> Written task
List every geographic place named in the passage below about the Berkeley Academy program.

> Passage given

· · ·

On a brisk Saturday morning in November, 16 students from the RCMA Academy, a K-8 charter school for migrant and low-income families in Wimauma, exit their yellow school bus onto the campus of one of the most exclusive private schools in Tampa Bay. Hugs and hellos from the faculty and classmates greet them, then a louder welcome through the “cheer tunnel” with applause and high-fives from the young teachers they will have for the day.
The kids, all sixth-graders, are part of the first cohort in a free six-year pre-college program launched this summer, called the Berkeley Academy. Designed and run by the
Berkeley Preparatory School, a private K-12 located in the Town’N’Country neighborhood of Tampa, the program is geared toward college prep and enrichment, though the end goal, according to Berkeley Academy Director, Kim Lawless, is “to have each child reach their unique potential.”
“We are mission-driven to provide an experience that will strengthen character, promote intellectual curiosity and a lifelong love of learning, and foster collaboration, respect, kindness and community service,” says Berkeley’s Headmaster Joseph Seivold who says his belief in the power and value of service inspired him to build this program at his school.
“I hope our Berkeley Academy kids, like our Berkeley Prep students, emerge from their Berkeley experience enriched in all of those ways.”
In addition to the Wimauma students, the program draws from middle schools near Berkeley -- Webb and Pierce middle schools -- for a total of 40 Berkeley Academy “scholars” as the students are called. All of the classes take place on Berkeley Prep’s beautifully landscaped 86-acre campus.
Bridging the gap
For the first three years, the bulk of the Berkeley Academy program is the summer portion -- six weeks of intensive eight-hour daily academics and enrichment -- which aims to curtail summer learning loss. And for good reason.
According to the
National Summer Learning Association (no affiliation to the Berkeley program), students lose 20 percent of their academic growth in summer months, but for children from migrant and low-income families the fallout is much more pronounced. By fifth grade, they will have fallen almost three years behind their higher-income peers.

· · ·

> Data excerpt
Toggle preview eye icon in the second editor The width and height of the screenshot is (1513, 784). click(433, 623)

· · ·

> Response to the task
Wimauma
Tampa Bay
Town'N'Country
Tampa